🤖 AI Summary
This work addresses the questionable generalizability of Mining Android Sandbox (MAS) in large-scale scenarios. We systematically reproduce and evaluate MAS on a diverse, large-scale dataset comprising 4,076 app pairs spanning 12 malware families—representing a 40× scale-up and significantly enhanced family diversity compared to the original study’s 102 pairs. Our evaluation reveals a sharp decline in MAS’s F1-score from the originally reported 0.90 to 0.54, exposing critical scalability bottlenecks and robustness deficiencies. Notably, MAS fails entirely on specific families (e.g., BankBot, DroidKungFu), confirming its inability to handle real-world complexity.

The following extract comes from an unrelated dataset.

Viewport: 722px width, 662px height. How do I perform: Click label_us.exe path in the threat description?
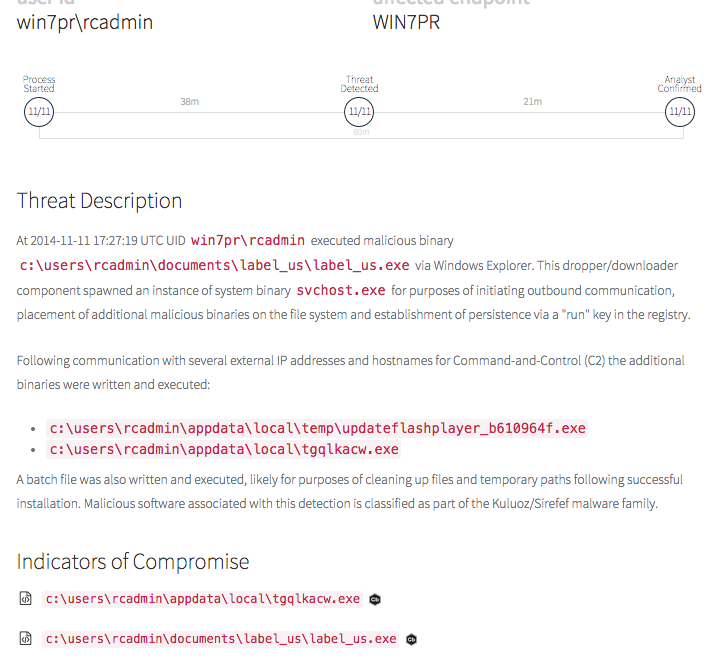click(x=215, y=265)
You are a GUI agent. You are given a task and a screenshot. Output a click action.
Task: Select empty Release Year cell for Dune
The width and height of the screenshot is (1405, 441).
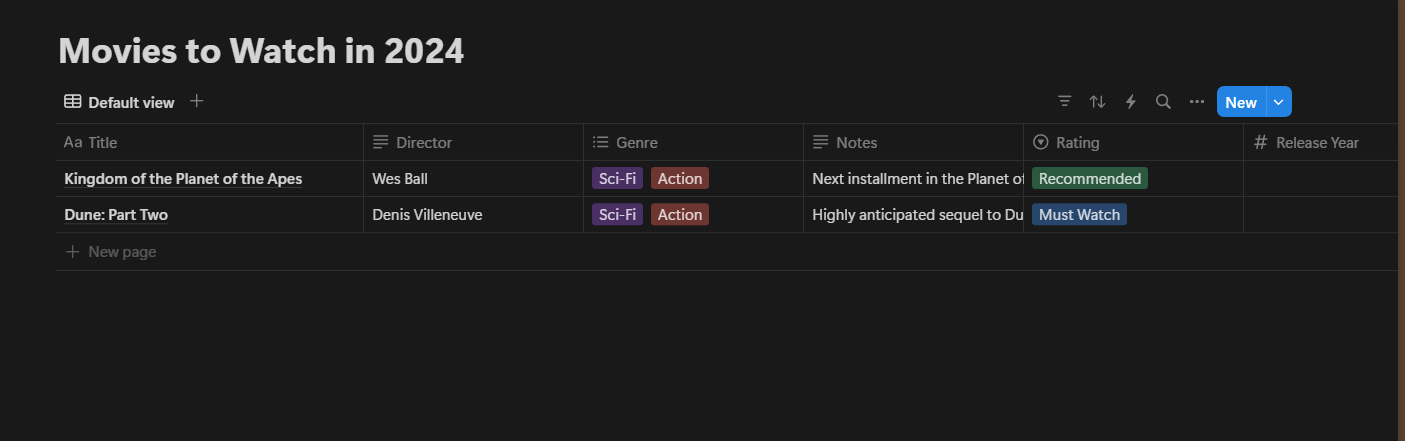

These findings highlight fundamental limitations of behavior-feature–based approaches for large-scale Android malware classification and provide empirical evidence underscoring the necessity of multi-source detection mechanisms—offering concrete directions for improving detection reliability and generalizability.
📝 Abstract
The widespread use of smartphones in daily life has raised concerns about privacy and security among researchers and practitioners. Privacy issues are generally highly prevalent in mobile applications, particularly targeting the Android platform, the most popular mobile operating system. For this reason, several techniques have been proposed to identify malicious behavior in Android applications, including the Mining Android Sandbox approach (MAS approach), which aims to identify malicious behavior in repackaged Android applications (apps). However, previous empirical studies evaluated the MAS approach using a small dataset consisting of only 102 pairs of original and repackaged apps. This limitation raises questions about the external validity of their findings and whether the MAS approach can be generalized to larger datasets. To address these concerns, this paper presents the results of a replication study focused on evaluating the performance of the MAS approach regarding its capabilities of correctly classifying malware from different families. Unlike previous studies, our research employs a dataset that is an order of magnitude larger, comprising 4,076 pairs of apps covering a more diverse range of Android malware families. Surprisingly, our findings indicate a poor performance of the MAS approach for identifying malware, with the F1-score decreasing from 0.90 for the small dataset used in the previous studies to 0.54 in our more extensive dataset. Upon closer examination, we discovered that certain malware families partially account for the low accuracy of the MAS approach, which fails to classify a repackaged version of an app as malware correctly. Our findings highlight the limitations of the MAS approach, particularly when scaled, and underscore the importance of complementing it with other techniques to detect a broader range of malware effectively.